OCTOPUS only predicts transmembrane helices, whereas SPOCTOPUS can also predict signal peptides. The basis of OCTOPUS and SPOCTOPUS is the same, above described, algorithm.
Input
We used the [Webserver] for our predictions. The server is very easy to use, because it has only one input field, where you can paste your protein sequence in FASTA-format. Than it is possible to choose between OCTOPUS and SPOCTOPUS and the prediction starts.
Output
The [Webserver] gives 3 files as output. The first file contains the exact probabilities for each residue to be located inside, outside or in a transmembrane helix (nnprf file). The next file contains the result of the prediction (topo file) and the last file visualize the prediction (png file).
[Back to sequence-based prediction]
TargetP
Authors: Henrik Nielsen, Jacob Engelbrecht, Søren Brunak and Gunnar von Heijne
Year: 1997
Source: [Identification of prokaryotic and eukaryotic signal peptides and prediction of their cleavage sites.]
Description
The TargetP method is based on two different neuronal networks. The input for the first neuronal network is the protein sequence in FASTA-format. The first network can recognize the cleavage site. This part of the protein goes to the next neuronal network, which can distinguish between signal peptides and non-signal peptides and also which signal peptide it is.
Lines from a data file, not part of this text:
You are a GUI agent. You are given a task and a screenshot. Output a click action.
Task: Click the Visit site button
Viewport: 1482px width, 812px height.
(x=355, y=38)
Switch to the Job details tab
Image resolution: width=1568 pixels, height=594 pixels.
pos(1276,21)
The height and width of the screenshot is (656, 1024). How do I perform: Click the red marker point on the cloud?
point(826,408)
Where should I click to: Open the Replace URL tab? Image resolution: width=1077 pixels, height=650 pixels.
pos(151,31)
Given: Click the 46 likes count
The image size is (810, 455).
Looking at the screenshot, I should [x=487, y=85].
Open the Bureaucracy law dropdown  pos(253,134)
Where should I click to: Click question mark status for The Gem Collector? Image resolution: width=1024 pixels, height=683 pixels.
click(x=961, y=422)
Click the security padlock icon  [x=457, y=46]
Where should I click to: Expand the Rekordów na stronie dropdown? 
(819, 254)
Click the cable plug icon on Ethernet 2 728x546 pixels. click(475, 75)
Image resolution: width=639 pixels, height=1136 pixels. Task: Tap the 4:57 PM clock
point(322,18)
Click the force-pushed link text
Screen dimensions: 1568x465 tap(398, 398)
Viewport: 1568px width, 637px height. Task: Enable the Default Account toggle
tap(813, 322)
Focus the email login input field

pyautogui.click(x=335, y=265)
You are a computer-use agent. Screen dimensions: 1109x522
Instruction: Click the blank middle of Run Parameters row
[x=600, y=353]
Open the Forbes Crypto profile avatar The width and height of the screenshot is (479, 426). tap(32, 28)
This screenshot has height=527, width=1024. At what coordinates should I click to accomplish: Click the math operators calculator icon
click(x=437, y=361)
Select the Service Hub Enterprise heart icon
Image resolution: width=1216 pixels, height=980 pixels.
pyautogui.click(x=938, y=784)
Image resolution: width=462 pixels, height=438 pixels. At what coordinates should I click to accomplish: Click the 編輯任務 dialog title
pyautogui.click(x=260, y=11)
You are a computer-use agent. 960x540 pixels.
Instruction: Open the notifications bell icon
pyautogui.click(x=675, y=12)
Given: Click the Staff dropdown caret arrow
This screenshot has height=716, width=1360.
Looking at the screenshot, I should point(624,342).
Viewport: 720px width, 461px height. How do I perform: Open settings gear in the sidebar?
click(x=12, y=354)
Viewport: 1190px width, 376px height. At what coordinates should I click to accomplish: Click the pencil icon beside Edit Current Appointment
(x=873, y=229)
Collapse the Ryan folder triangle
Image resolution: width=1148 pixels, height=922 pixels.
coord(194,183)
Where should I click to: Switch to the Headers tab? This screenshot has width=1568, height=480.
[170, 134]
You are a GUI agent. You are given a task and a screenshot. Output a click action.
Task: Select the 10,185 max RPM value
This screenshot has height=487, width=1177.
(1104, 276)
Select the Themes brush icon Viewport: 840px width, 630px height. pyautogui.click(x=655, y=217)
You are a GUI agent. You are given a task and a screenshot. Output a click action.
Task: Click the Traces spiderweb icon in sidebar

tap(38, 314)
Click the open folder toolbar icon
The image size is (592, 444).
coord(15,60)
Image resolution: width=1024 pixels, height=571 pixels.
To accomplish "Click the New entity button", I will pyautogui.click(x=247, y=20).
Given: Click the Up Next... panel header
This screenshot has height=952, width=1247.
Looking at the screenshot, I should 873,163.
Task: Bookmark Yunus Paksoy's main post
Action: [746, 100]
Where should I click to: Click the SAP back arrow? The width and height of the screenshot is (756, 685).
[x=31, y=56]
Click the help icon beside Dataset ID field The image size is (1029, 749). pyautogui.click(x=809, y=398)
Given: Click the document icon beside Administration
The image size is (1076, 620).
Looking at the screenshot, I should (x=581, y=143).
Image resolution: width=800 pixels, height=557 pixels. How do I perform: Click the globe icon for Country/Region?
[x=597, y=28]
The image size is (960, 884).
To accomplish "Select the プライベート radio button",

The user has the possibility to specify if he wants to predict a plant or non-plant signal peptide.
Input
We used the [TargetP webserver] for our analysis and paste our sequence in FASTA-format in the sequence field.
Output
As an output you get one file which shows the probability for each signal peptide. Therefore, you have exact values and can decide on your own, if the probability is high enough to trust the prediction.
[Back to sequence-based prediction]
SingalP
Authors: Henrik Nielsen and Anders Krogh
Year: 1998
Source: [Prediction of signal peptides and signal anchors by a hidden Markov model.]
Description
The SignalP method is based on two Hidden Markov Models. The one Hidden Markov Model has defined states for the different parts of the signal peptide and is used for the signal peptide prediction. The second Hidden Markov Model is used to distinguish between signal peptides and sequence anchors to improve the prediction accuracy.
SignalP gives the user the possibility to predict specifically for eukaryotes, gram negative or gram positive bacterias to get a more precise prediction.
Input
We used the [Webserver] for our prediction and therefore it was only necessary to paste the protein sequence in FASTA-format.
Output
The server gave a detailed output about the probability for each residue for different locations. At the end of the file there is a short prediction summary which gives information about the prediction result, the signal peptide probability and some other statistical measurements.